Venkatesham Demands 'Complete Reset' as Tottenham Face Rebuild

Spurs chief executive Vinai Venkatesham admits the club fell below standards and requires a total overhaul after a bruising Premier League campaign.

The final whistle at Goodison Park brought an outpouring of relief that few associated with Tottenham Hotspur ever expected to feel. A hard-fought victory over Everton on the final day of the season secured the club’s Premier League survival, but for chief executive Vinai Venkatesham, the narrow escape served as a jarring wake-up call rather than a cause for celebration. Relief, while palpable in the moment, is a sentiment entirely alien to the ambitions of a club that considers itself a permanent fixture of the European elite. Speaking in the aftermath of a season that spiralled dangerously out of control, Venkatesham was remarkably candid about the systemic failures that brought Spurs to the brink of a catastrophic relegation.

Venkatesham, who arrived in North London with a reputation for commercial acumen, has found his first year at the helm to be an unrelenting trial by fire. The optimism that greeted his appointment last summer has been replaced by the grim reality of a club that had, in his own words, lost its way on the footballing side. While the commercial engine and the architectural marvel of the Tottenham Hotspur Stadium continue to set global benchmarks, the product on the pitch has regressed to a point where the status quo is no longer tenable. The chief executive is now calling for a complete reset of the club’s sporting culture, acknowledging that the gap between Spurs and the league’s top performers has become a chasm.

=======

**Set task 1:**
Answer these questions about the Tottenham article:
(a) Which club did Tottenham beat on the final day of the season?
(b) At which ground was that final-day match played?
(c) What did Venkatesham have a reputation for when he arrived in North London?

**Exercise materials:**
=======

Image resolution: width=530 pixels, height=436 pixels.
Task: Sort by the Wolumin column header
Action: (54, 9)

=======

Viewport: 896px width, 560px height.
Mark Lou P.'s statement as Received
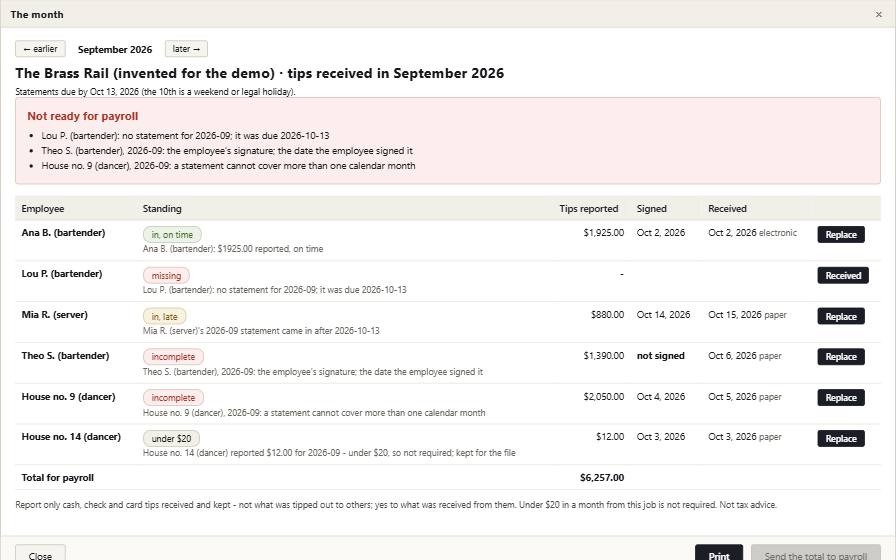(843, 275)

=======

**Set task 2:** In the records, convert the lines from the one containing "Image resolution: width=530" through the one containing "Action: (54, 9)" into a JSON list of strings, one string per line, leaving out blank lines.

**Result 1:**
(a) Everton
(b) Goodison Park
(c) Commercial acumen

**Result 2:**
[
  "Image resolution: width=530 pixels, height=436 pixels.",
  "Task: Sort by the Wolumin column header",
  "Action: (54, 9)"
]